- [Exercise instructions]:
Count the lines of the listing below where "agent" shows up, and please answer with that number only.

- [Source data]:
_____
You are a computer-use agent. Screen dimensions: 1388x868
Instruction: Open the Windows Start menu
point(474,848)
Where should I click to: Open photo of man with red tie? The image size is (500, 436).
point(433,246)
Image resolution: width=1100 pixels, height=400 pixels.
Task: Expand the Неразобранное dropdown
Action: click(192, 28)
_____
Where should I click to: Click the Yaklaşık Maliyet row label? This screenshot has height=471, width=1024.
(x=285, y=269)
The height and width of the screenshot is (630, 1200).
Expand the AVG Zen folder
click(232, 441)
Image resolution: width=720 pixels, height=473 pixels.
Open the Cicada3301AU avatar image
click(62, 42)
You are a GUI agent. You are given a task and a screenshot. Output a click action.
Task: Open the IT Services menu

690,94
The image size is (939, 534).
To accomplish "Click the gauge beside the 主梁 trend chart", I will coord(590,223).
_____
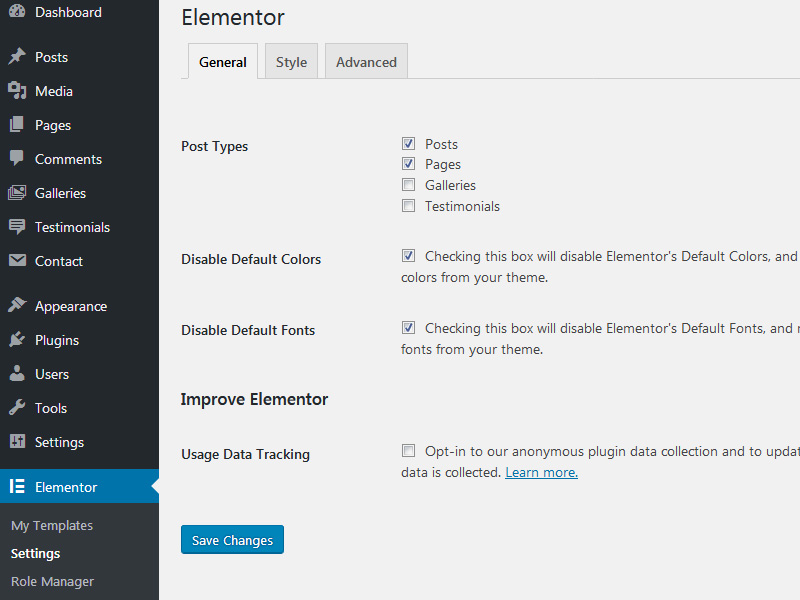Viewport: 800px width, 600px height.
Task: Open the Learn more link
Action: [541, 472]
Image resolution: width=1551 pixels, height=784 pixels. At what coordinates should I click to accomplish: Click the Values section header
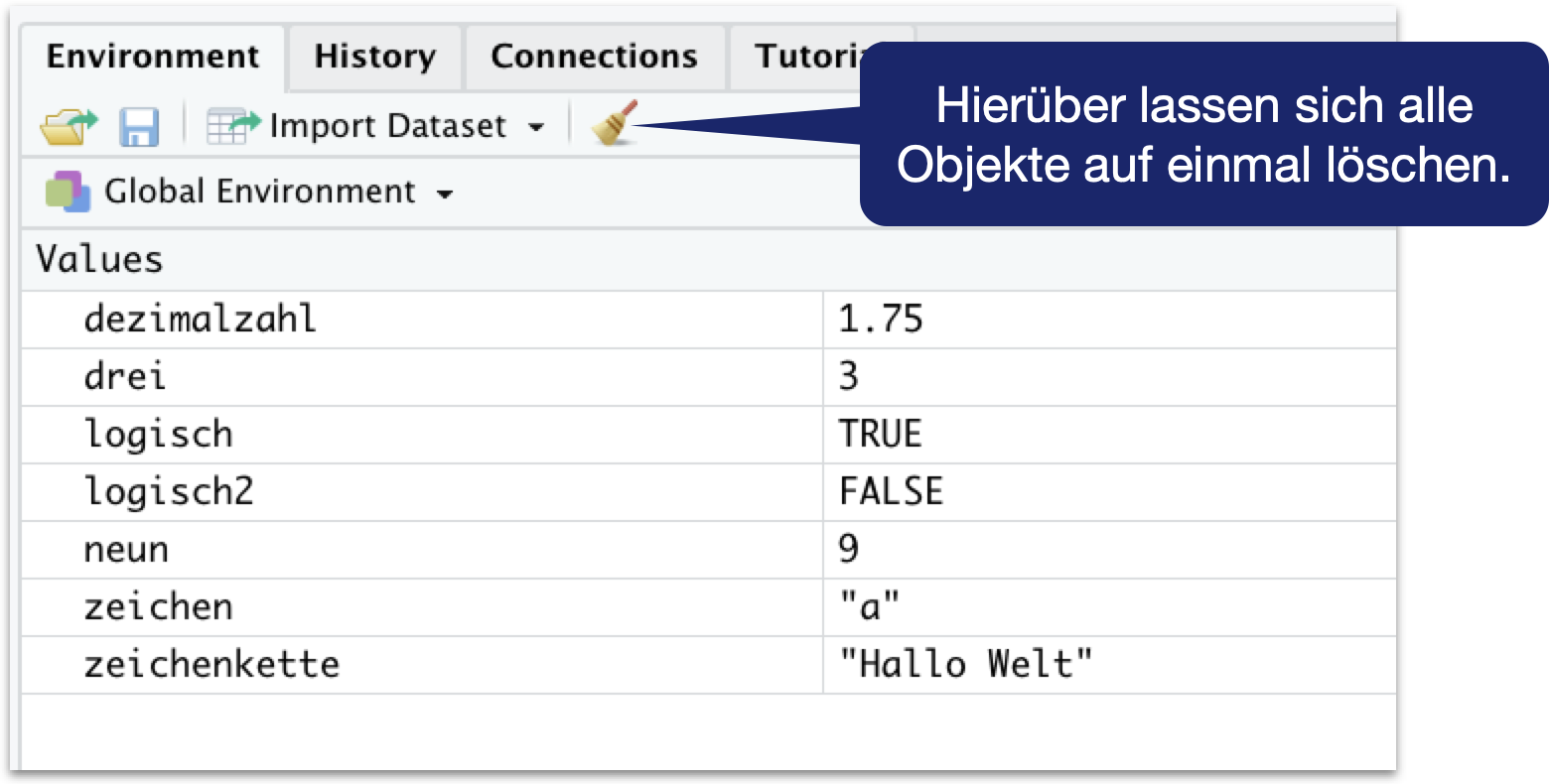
_____
- [Answer for the task]:
2